Einen Tag zuvor, am Mittwochabend, hatte Sandra Lüpke in Oerlinghausen aus ihrem Roman "Die Schule am Meer" gelesen. Es war die letzte Veranstaltung aus dem Frühjahrsprogramm der Buchhandlung Blume, "Lüpke hat schon viermal bei uns gelesen, wir hatten für den durch Corona ausgefallenen Termin schon 80 Karten verkauft und so haben wir lange gezögert abzusagen und hin und her überlegt, wie wir die Lesung doch verwirklichen könnten", erzählt Buchhändlerin Martina Lange. Fündig wurde sie in der Mensa der Heinz-Sielmann-Schule, die 240 Plätze bietet, unter den aktuellen Abstandsregeln jedoch nur 80. Hier fanden schon frühere Lesungen statt, die Buchhandlung stimmte sich mit der Schulleitung und dem Bürgermeister ab und entwarf ein sehr strenges Hygienekonzept: "Maskenpflicht, Kärtchen, um die Kontaktdaten aufzunehmen, Hände desinfizieren, genaue Abstandsregeln, es gab einen Eingang und einen Ausgang, jeder Teilnehmer wurde an seinen Sitzplatz geleitet usw.", berichtet Lange.
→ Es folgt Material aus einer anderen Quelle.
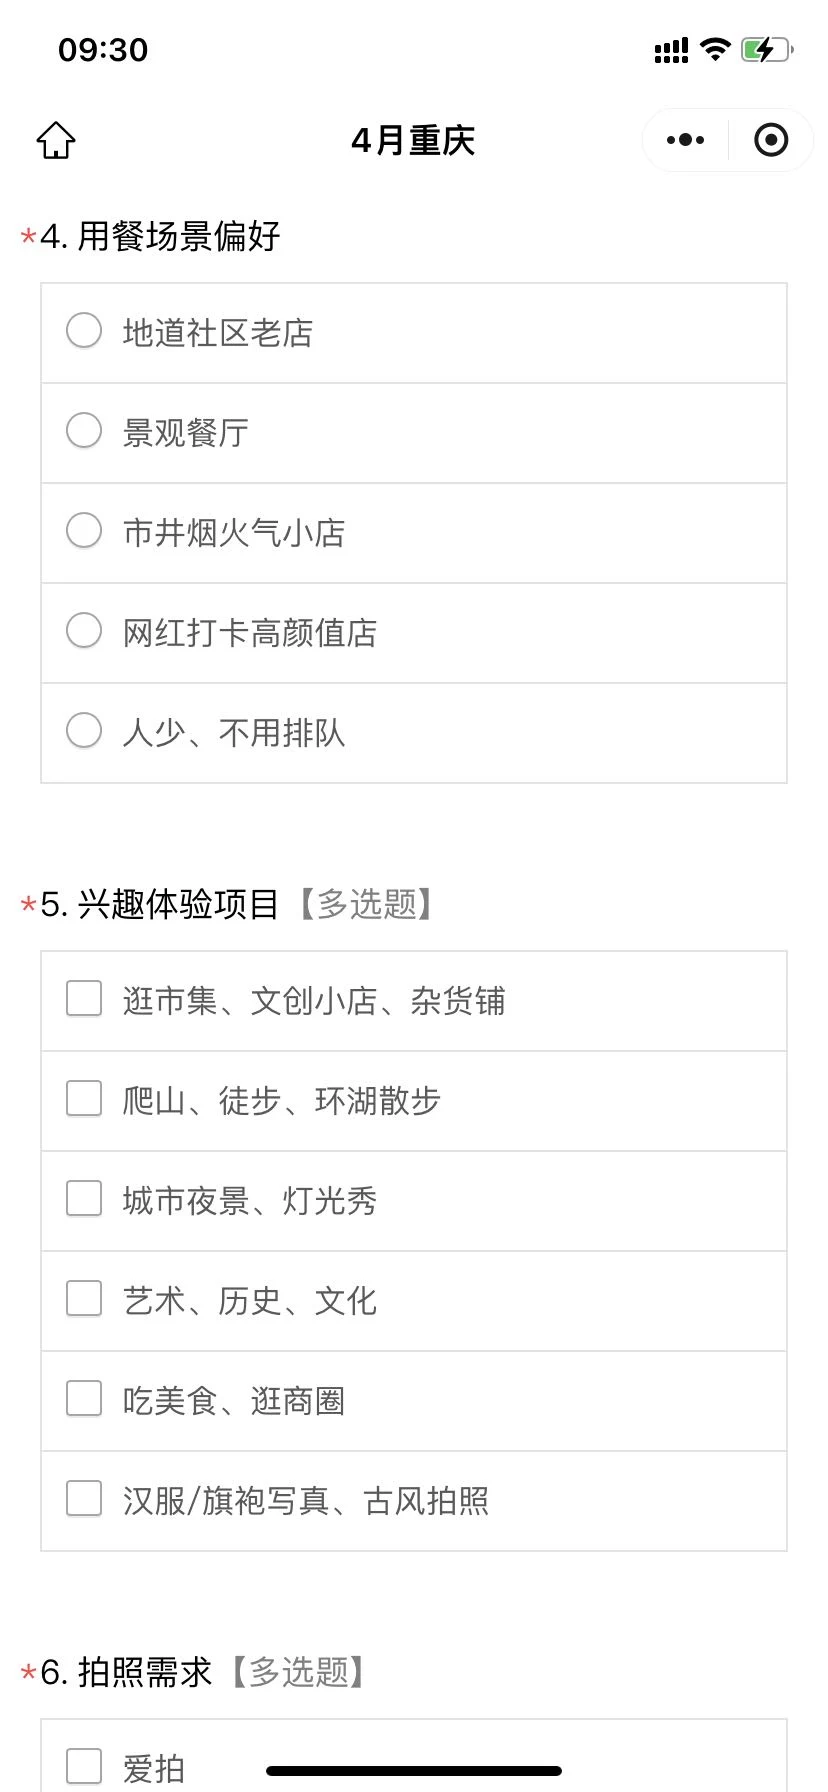Choose the 景观餐厅 radio option

point(84,431)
"Die Resonanz war großartig – die Leute haben anderthalb Stunden ohne Pause gebannt zugehört, ohne Pause, ohne Catering wie sonst, klar, und wir sind gestern und heute im Laden freudestrahlend auf die gelungene Veranstaltung angesprochen worden", zieht Lange Bilanz. Anders als in Mühlhausen wurde der Büchertisch nicht restlos leergefegt, "aber das lag an unserem Konzept: Wir hatten empfohlen, bei einem Signierwunsch schon vorher ein Buch zu kaufen, damit wir das vor der Veranstaltung jeweils vorbereiten und so die Kontakte minimieren konnten."

Würde die Buchhändlerin nach den positiven Erfahrungen jetzt mit weiteren Lesungen gleich weitermachen? "Wir sind da noch zurückhaltend und warten erstmal mit dem Herbstprogramm. Denn man muss immer so kalkulieren, dass man einen großen Raum mieten muss, aber nur ein Drittel der Plätze bestuhlen kann, was heißt: auch nur ein Drittel Einnahmen." Das Befolgen des Hygienekonzepts sei sehr personalintensiv, die Kosten müsse man ebenfalls mit einrechnen. "Deshalb muss man das trotz eines wahrscheinlich großen Erfolgs immer gut durchrechnen."